Assigned task. Set down exactly the lines in the records below that run from the line with "Viewport: 658px width, 607px height." to the line with "You are a computer-use agent. Image resolution: width=352", inclusive, and nothing more.

Records for the exercise.
*****

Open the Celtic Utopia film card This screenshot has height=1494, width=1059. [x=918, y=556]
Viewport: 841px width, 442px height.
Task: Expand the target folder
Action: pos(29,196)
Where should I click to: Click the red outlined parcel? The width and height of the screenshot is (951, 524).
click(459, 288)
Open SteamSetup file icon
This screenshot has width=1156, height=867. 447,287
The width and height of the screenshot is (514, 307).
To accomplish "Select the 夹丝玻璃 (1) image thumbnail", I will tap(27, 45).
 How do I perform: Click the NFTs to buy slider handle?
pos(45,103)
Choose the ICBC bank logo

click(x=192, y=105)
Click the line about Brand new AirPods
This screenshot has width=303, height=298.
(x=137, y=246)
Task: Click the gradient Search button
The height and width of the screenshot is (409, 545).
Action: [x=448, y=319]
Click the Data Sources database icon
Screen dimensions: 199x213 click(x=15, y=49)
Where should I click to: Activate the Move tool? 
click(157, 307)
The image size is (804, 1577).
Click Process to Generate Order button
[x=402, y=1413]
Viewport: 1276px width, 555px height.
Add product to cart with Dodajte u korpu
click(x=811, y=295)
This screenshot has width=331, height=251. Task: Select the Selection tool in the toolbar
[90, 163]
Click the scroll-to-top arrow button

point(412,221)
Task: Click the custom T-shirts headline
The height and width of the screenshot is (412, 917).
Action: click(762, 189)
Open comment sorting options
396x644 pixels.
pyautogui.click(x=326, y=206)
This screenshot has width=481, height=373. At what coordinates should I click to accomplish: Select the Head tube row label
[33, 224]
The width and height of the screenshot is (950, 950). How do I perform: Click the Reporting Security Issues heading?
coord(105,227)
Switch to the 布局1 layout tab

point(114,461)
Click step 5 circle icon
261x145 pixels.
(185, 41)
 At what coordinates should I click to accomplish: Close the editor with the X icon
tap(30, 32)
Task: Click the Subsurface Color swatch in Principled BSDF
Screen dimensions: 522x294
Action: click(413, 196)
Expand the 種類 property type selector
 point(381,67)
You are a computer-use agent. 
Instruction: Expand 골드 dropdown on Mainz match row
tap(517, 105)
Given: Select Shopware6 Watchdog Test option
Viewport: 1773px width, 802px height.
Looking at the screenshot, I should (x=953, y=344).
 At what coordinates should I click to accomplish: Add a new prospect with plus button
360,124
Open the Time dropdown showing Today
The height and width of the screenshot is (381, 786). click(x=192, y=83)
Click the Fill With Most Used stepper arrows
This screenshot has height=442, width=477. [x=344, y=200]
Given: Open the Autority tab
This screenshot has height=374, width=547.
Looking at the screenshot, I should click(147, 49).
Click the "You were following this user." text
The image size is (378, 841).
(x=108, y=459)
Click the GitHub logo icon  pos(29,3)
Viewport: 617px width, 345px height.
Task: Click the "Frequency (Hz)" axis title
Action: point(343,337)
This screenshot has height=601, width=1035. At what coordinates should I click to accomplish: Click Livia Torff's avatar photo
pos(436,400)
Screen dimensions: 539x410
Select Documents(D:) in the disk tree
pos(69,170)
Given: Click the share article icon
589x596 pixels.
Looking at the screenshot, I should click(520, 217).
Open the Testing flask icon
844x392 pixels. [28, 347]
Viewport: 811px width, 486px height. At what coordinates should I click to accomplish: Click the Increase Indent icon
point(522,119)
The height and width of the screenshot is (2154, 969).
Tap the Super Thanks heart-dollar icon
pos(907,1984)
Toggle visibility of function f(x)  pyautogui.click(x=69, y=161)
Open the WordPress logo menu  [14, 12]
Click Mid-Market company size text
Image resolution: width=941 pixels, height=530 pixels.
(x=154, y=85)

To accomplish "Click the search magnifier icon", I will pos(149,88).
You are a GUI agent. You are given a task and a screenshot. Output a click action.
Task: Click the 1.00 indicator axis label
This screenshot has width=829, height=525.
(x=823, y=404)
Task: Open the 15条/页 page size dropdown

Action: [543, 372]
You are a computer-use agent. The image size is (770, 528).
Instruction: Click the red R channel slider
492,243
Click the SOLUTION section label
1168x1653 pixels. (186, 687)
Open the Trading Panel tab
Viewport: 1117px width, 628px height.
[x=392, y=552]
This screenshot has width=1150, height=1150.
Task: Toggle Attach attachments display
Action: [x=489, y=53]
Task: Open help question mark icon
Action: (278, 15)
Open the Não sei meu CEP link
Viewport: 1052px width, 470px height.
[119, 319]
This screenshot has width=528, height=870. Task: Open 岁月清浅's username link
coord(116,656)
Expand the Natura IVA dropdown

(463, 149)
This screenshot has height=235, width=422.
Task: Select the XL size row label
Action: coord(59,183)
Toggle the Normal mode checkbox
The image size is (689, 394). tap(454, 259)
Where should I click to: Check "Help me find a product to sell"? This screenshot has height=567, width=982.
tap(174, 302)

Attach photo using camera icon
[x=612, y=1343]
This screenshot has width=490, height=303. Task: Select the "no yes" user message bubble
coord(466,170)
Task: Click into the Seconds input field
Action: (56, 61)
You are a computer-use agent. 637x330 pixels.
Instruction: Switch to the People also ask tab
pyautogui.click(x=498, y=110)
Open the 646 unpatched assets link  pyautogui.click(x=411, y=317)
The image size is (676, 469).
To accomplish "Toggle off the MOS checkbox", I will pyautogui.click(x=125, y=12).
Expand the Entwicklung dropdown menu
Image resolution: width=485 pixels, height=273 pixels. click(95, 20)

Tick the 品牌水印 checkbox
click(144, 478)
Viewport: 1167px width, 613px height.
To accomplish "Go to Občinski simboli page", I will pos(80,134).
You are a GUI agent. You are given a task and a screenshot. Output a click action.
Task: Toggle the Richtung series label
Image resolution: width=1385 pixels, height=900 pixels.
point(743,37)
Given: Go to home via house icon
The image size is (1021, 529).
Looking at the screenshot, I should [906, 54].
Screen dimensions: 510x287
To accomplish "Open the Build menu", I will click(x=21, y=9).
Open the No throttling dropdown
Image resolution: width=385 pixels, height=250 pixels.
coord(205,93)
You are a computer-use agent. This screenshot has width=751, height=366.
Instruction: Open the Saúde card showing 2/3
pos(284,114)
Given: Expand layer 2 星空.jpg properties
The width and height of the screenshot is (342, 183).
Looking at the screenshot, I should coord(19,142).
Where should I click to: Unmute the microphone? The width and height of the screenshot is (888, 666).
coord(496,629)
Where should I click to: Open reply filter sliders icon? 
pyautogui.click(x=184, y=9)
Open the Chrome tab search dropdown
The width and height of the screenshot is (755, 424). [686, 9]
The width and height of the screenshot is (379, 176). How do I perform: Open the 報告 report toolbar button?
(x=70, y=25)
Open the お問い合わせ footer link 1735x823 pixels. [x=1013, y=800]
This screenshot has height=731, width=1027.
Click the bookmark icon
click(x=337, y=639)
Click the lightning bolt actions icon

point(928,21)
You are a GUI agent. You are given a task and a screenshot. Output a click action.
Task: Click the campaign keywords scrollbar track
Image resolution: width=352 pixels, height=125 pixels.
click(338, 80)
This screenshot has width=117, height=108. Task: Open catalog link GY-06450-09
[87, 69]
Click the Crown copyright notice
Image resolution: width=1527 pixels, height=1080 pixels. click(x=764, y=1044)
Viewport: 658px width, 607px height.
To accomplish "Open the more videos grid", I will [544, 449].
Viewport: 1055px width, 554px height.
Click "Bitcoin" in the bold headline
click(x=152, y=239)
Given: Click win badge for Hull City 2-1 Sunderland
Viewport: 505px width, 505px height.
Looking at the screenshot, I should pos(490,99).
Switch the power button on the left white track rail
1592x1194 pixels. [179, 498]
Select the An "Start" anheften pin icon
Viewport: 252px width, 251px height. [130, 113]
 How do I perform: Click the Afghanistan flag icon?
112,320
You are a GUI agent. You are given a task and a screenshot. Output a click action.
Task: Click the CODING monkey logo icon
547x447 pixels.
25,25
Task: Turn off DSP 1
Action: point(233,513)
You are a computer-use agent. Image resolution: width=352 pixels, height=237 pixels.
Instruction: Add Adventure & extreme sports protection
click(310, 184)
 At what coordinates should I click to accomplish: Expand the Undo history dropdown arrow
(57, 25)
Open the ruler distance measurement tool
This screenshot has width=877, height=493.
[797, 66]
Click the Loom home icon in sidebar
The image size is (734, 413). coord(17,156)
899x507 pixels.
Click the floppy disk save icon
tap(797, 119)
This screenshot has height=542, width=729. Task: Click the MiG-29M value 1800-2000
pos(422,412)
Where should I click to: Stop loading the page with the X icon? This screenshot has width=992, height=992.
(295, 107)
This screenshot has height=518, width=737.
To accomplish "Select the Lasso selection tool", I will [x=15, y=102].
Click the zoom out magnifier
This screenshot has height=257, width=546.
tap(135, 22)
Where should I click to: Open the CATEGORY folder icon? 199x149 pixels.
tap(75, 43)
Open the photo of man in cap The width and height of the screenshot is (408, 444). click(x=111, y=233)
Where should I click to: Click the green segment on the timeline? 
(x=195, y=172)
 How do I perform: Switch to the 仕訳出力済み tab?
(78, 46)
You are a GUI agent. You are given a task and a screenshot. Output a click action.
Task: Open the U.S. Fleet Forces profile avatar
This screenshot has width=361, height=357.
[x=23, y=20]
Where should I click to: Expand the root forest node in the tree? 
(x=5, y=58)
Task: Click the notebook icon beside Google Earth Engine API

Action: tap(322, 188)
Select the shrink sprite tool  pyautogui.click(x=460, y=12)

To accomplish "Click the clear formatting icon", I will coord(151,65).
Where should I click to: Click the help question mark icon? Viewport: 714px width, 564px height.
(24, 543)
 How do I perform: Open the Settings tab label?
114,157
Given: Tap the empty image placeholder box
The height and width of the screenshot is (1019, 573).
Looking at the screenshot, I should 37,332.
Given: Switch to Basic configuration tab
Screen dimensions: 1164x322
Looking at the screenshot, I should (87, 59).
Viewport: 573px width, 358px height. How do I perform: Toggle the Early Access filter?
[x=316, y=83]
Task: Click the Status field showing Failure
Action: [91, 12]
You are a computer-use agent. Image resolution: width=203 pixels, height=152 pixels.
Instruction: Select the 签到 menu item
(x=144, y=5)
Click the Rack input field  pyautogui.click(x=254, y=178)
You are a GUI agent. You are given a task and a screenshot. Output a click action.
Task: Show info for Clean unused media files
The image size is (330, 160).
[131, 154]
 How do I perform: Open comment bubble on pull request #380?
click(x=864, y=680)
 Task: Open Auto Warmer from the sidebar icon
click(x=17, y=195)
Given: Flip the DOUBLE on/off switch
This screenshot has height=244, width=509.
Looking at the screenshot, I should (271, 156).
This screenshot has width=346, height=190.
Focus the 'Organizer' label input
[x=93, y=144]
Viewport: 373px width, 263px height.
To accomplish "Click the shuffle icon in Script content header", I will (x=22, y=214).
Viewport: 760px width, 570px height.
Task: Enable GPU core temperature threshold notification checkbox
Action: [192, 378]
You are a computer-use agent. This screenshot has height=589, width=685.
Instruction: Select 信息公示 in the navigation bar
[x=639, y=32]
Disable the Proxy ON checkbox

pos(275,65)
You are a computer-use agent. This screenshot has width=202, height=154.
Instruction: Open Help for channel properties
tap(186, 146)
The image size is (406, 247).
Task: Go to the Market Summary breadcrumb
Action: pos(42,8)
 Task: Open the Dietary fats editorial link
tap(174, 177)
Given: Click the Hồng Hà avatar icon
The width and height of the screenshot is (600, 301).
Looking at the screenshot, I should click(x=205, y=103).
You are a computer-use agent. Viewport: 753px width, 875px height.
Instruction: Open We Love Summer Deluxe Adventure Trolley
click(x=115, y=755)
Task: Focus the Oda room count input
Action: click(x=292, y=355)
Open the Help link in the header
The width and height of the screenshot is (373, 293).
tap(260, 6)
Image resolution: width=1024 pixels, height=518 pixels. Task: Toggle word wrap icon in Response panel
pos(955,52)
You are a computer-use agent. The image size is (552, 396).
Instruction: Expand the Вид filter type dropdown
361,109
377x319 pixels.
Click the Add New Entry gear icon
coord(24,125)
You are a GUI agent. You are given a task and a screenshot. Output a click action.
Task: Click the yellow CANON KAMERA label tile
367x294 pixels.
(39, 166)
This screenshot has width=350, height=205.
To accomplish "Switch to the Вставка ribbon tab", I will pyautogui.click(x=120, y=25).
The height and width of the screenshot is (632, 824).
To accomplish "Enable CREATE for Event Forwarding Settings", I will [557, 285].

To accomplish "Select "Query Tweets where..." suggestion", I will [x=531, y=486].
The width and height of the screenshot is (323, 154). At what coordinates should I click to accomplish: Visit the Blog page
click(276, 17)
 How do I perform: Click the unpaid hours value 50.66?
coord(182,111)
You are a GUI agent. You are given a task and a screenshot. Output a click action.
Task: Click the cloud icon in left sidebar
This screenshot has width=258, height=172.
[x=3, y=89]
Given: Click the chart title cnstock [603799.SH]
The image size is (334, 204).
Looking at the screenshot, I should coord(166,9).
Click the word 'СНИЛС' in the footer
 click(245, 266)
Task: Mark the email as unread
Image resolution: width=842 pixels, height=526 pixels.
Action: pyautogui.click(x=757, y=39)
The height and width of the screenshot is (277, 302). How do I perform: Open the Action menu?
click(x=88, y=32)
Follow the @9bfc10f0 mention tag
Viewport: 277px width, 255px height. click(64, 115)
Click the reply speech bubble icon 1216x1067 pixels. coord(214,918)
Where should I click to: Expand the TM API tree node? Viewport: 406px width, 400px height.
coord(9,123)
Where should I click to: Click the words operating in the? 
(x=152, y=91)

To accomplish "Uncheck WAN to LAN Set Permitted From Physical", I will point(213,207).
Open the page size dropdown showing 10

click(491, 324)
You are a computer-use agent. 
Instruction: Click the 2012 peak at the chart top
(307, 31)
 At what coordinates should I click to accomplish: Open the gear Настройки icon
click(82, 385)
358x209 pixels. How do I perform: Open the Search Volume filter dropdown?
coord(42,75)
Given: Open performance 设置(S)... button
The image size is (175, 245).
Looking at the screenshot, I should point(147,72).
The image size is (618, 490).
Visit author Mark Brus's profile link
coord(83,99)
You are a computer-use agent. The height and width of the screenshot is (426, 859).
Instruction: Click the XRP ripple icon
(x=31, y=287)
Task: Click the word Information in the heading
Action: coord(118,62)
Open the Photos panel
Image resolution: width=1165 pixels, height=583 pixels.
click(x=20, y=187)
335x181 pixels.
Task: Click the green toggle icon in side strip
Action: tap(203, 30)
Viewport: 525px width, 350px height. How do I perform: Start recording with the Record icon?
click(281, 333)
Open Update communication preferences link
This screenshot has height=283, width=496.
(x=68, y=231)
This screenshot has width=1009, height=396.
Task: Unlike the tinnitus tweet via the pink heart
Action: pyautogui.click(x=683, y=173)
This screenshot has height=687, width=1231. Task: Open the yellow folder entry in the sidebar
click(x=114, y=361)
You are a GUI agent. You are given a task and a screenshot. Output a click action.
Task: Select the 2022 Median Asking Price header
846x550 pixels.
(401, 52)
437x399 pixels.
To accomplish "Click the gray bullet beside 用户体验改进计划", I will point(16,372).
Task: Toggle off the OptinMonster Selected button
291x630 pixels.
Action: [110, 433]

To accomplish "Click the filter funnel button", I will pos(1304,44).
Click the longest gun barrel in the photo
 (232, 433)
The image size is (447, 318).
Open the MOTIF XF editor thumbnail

*****

Task output.
Viewport: 658px width, 607px height.
To accomplish "Open the more videos grid", I will [544, 449].
Viewport: 1055px width, 554px height.
Click "Bitcoin" in the bold headline
click(x=152, y=239)
Given: Click win badge for Hull City 2-1 Sunderland
Viewport: 505px width, 505px height.
Looking at the screenshot, I should pos(490,99).
Switch the power button on the left white track rail
1592x1194 pixels. [179, 498]
Select the An "Start" anheften pin icon
Viewport: 252px width, 251px height. [130, 113]
 How do I perform: Click the Afghanistan flag icon?
112,320
You are a GUI agent. You are given a task and a screenshot. Output a click action.
Task: Click the CODING monkey logo icon
547x447 pixels.
25,25
Task: Turn off DSP 1
Action: point(233,513)
You are a computer-use agent. Image resolution: width=352 pixels, height=237 pixels.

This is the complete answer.